Problem description – Copying exactly, give the lines in the material below from the one with "Task: Toggle bold" to the one with "This screenshot has height=588, width=1292.", ends included, and nothing besides.
═════ Data supplied ═════
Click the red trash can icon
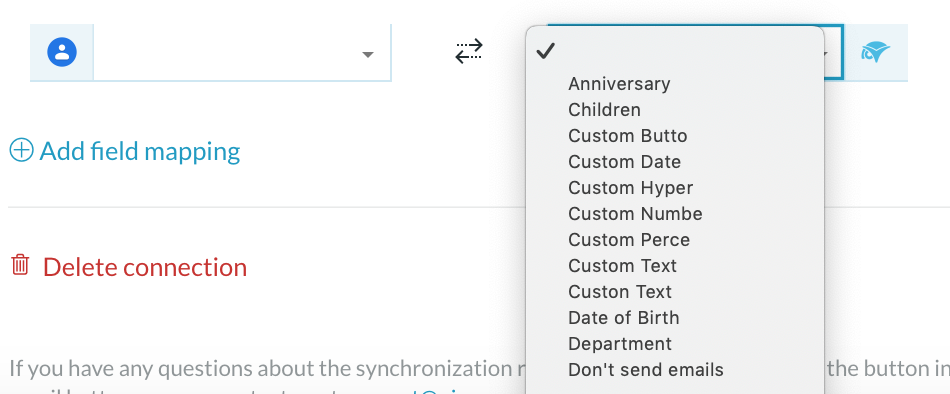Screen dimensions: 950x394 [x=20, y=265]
═════
═════ Data supplied ═════
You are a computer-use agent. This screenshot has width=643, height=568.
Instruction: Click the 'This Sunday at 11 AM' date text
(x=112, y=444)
═════
═════ Data supplied ═════
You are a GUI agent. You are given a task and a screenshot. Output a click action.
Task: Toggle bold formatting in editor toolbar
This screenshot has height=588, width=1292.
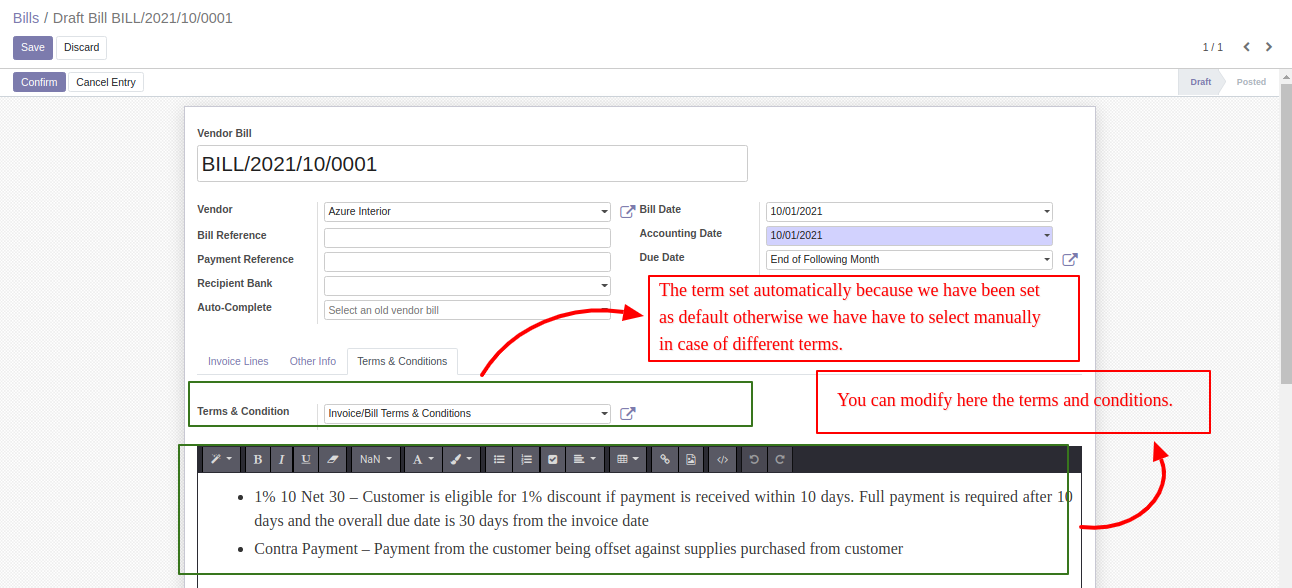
═════
Answer to the problem –
Task: Toggle bold formatting in editor toolbar
This screenshot has height=588, width=1292.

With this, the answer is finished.